Recorded data:
◇ ◇ ◇ ◇ ◇ ◇ ◇

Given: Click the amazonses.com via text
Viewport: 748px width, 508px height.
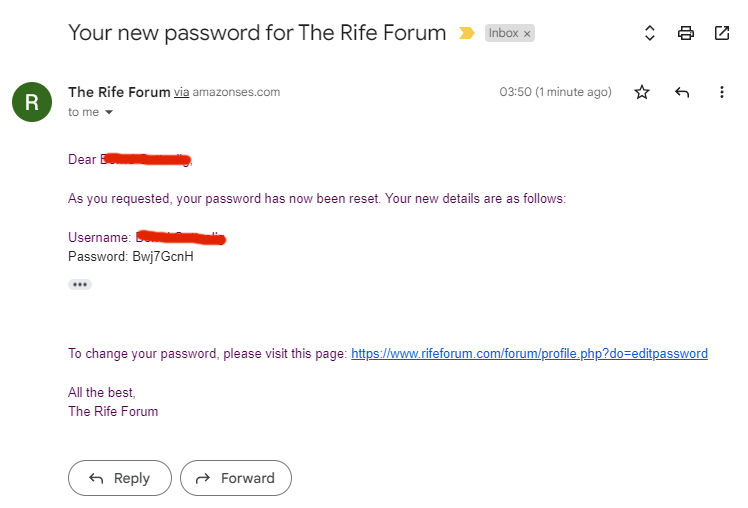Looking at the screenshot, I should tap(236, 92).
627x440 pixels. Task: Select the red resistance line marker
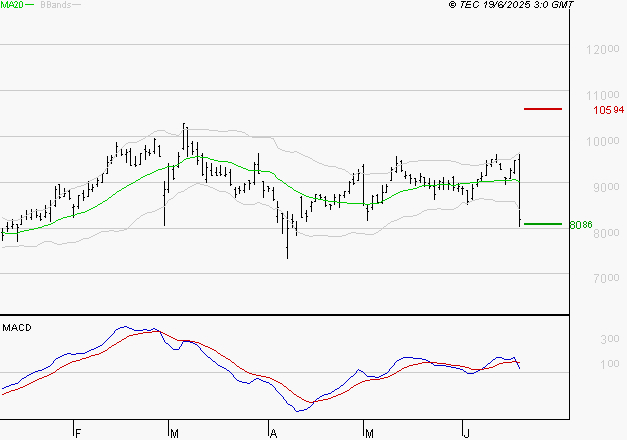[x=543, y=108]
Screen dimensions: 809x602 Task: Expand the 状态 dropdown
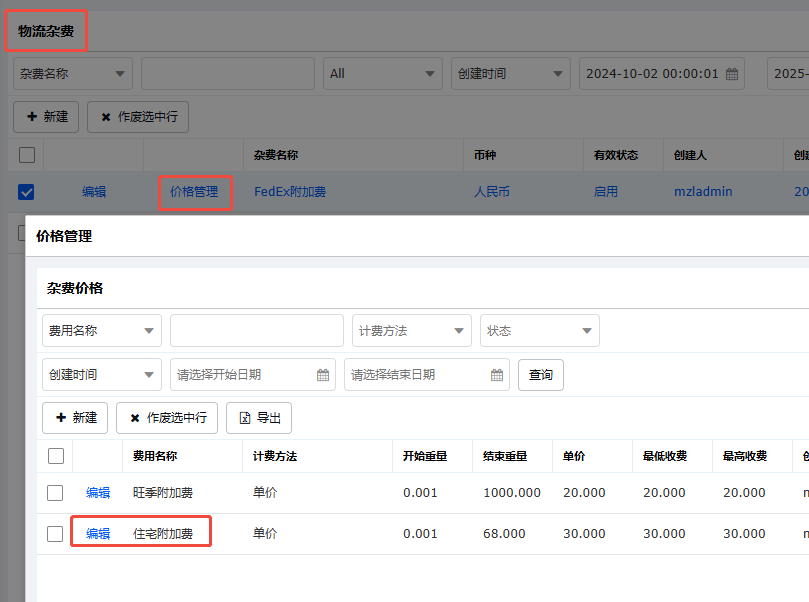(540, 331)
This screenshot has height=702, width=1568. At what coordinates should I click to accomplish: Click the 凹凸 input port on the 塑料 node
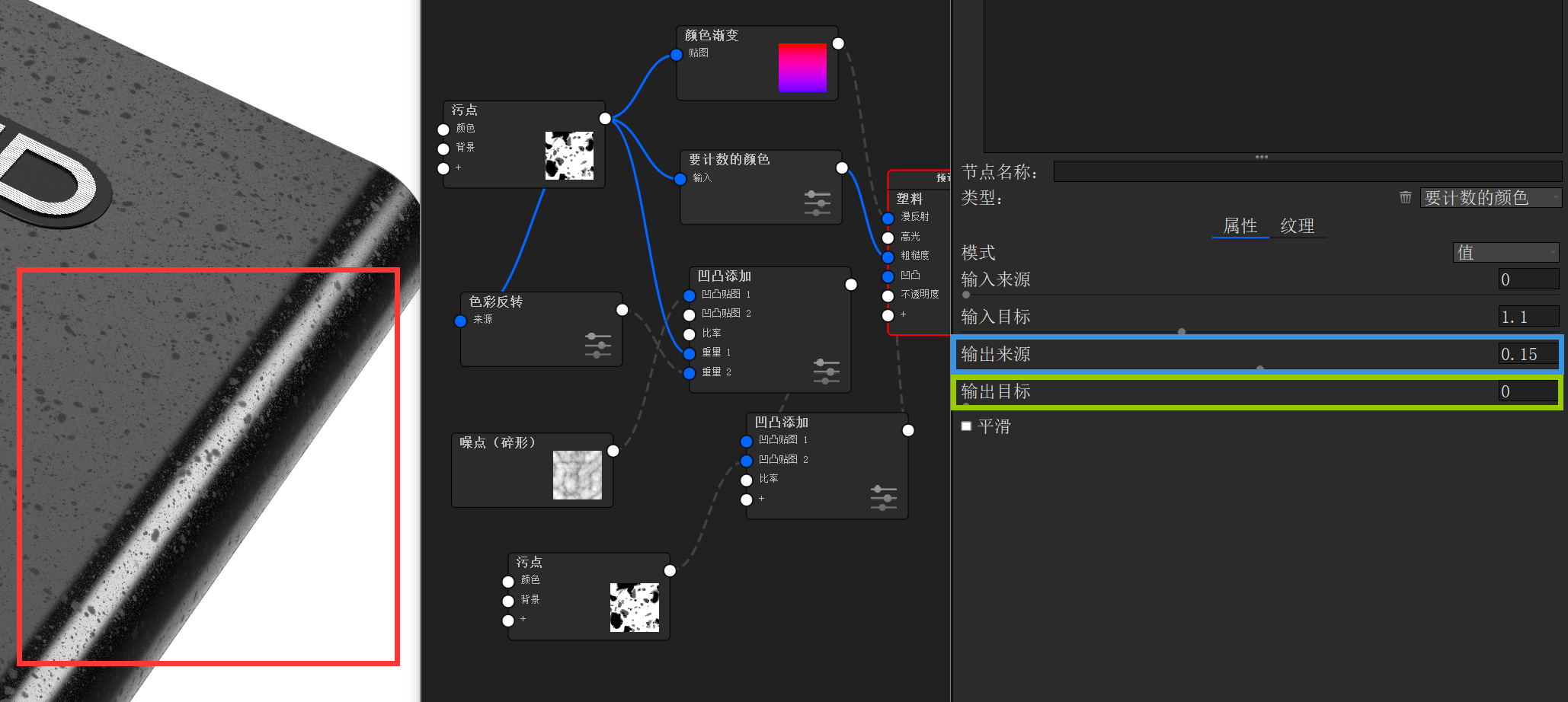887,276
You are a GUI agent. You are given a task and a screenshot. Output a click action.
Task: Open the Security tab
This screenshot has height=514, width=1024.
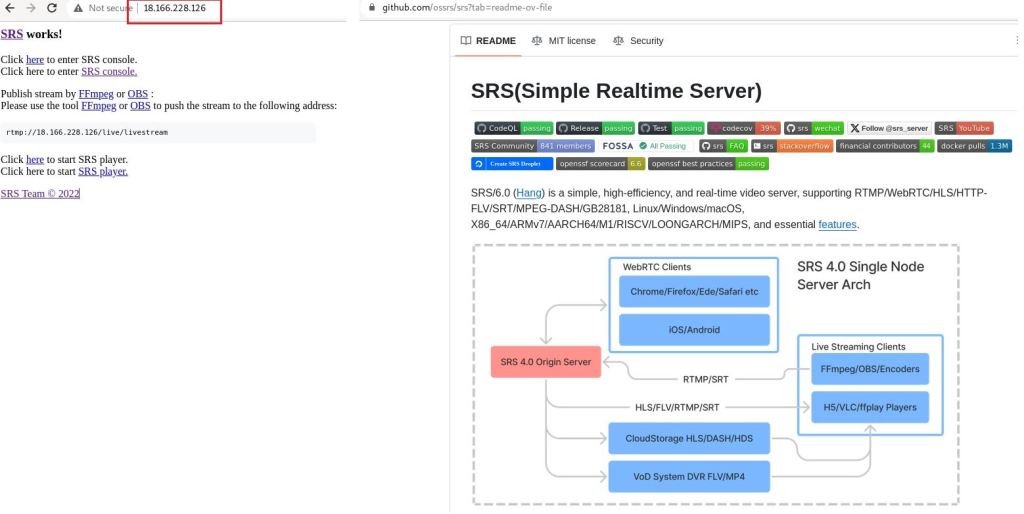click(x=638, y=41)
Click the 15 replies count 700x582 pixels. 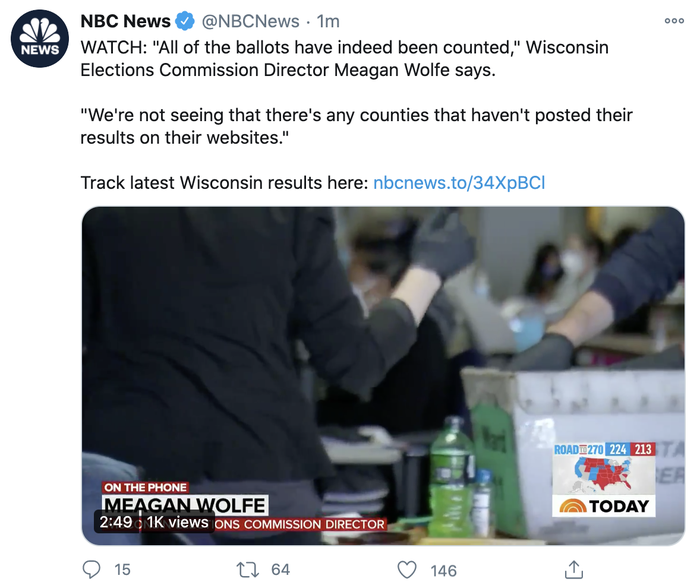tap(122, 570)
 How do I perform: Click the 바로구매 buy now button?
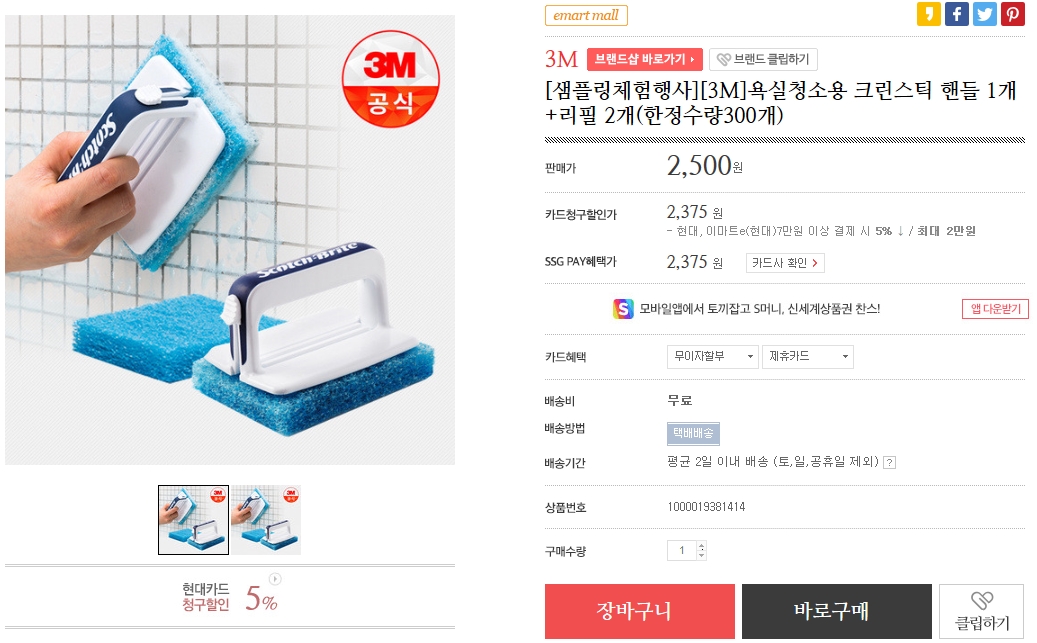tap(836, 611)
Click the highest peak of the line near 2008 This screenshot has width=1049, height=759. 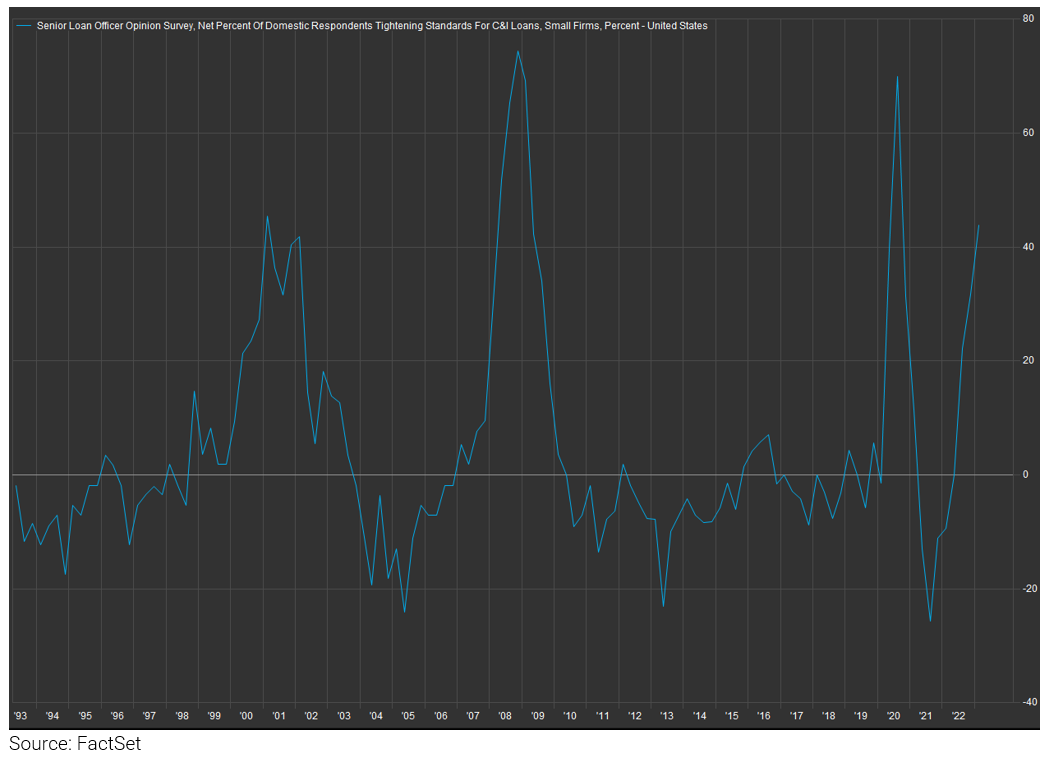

◇ ◇ ◇ ◇ ◇ ◇ ◇

## WRITTEN EXERCISE
Rewrite the part of the listing that opens with the line containing "How do I perform: Click" and runs through the end of the listing as a JSON list of strings, with one string per line and blank lines left out. Leave the pictures out of the answer.

## CORRECT ANSWER
[
  " How do I perform: Click the 바로구매 buy now button?",
  "tap(836, 611)",
  "Click the highest peak of the line near 2008 This screenshot has width=1049, height=759. "
]